Doom (2016) menjadi contoh terbaik “reboot done right“. Game tersebut pertahankan apa yang membuat Doom lama sangat spesial tetapi juga menambahkan banyak update untuk membuat seri tersebut lebih modern. Gameplay yang ditawarkan sangat cepat dan brutal, musik metal yang diputar terasa modern dan membuat pemain bersemangat di tengah pertarungan, serta desain level tetaplah terbuka tanpa harus membuat pemain merasa tersesat. Apabila Doom (2016) merupakan update modern dari seri klasik, Doom Eternal adalah evolusi yang mengantarkan franchise satu langka lebih maju.
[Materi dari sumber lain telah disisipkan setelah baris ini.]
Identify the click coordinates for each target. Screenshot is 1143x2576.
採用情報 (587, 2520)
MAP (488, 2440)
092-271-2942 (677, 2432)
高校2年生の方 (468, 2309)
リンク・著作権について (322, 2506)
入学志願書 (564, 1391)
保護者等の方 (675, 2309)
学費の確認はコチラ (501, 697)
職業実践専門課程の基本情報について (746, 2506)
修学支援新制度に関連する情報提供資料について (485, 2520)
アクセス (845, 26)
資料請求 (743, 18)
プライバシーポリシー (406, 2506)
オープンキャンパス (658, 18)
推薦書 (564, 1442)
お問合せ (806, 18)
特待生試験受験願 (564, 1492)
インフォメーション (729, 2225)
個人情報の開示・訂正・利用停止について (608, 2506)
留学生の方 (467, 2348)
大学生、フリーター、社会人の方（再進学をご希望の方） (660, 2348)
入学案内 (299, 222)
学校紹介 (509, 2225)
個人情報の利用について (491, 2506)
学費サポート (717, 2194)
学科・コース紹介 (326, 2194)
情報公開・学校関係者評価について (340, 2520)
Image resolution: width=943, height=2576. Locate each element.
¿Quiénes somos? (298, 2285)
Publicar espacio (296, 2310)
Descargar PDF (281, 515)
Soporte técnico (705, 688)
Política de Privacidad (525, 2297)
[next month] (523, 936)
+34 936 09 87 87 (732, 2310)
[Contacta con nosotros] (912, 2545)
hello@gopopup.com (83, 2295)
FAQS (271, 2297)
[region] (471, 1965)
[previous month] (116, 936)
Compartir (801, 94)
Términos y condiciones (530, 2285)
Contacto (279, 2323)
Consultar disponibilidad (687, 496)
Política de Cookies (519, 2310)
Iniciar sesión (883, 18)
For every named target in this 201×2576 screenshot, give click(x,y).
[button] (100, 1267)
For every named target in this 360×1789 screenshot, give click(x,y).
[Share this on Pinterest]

Doom Eternal lebih dari sekedar “more Doom” atau ekspansi semata, sekuel ini tawarkan banyak hal yang membuatnya berbeda tetapi tetap sesuai dengan ekspektasi fans ketika mendengar kata Doom. Saya bisa hentikan review ini di paragraf ini dan merekomendasimu untuk segera mainkan Doom Eternal, tetapi tentu saja itu tidaklah profesional sama sekali dan saya harus menjelaskan kepadamu apa saja yang membuat sekuel ini lebih baik dari Doom (2016) yang sudah nyaris sempurna sebagai FPS modern. Tanpa panjang lebar lagi, kita lihat saja langsung.
Daftar isi
Cerita? Cerita Apa?
Doom Eternal melanjutkan ceritanya 2 tahun usai akhir dari Doom. Makhluk neraka menguasai bumi dan 60% populasi telah musnah. Kamu sebagai Doom Slayer miliki satu tugas, bunuh semua iblis yang menghalangimu dan selamatkan bumi. Itu saja yang kamu perlu tahu dari cerita game ini karena saya sendiri jujur sendiri bingung akan apa yang terjadi.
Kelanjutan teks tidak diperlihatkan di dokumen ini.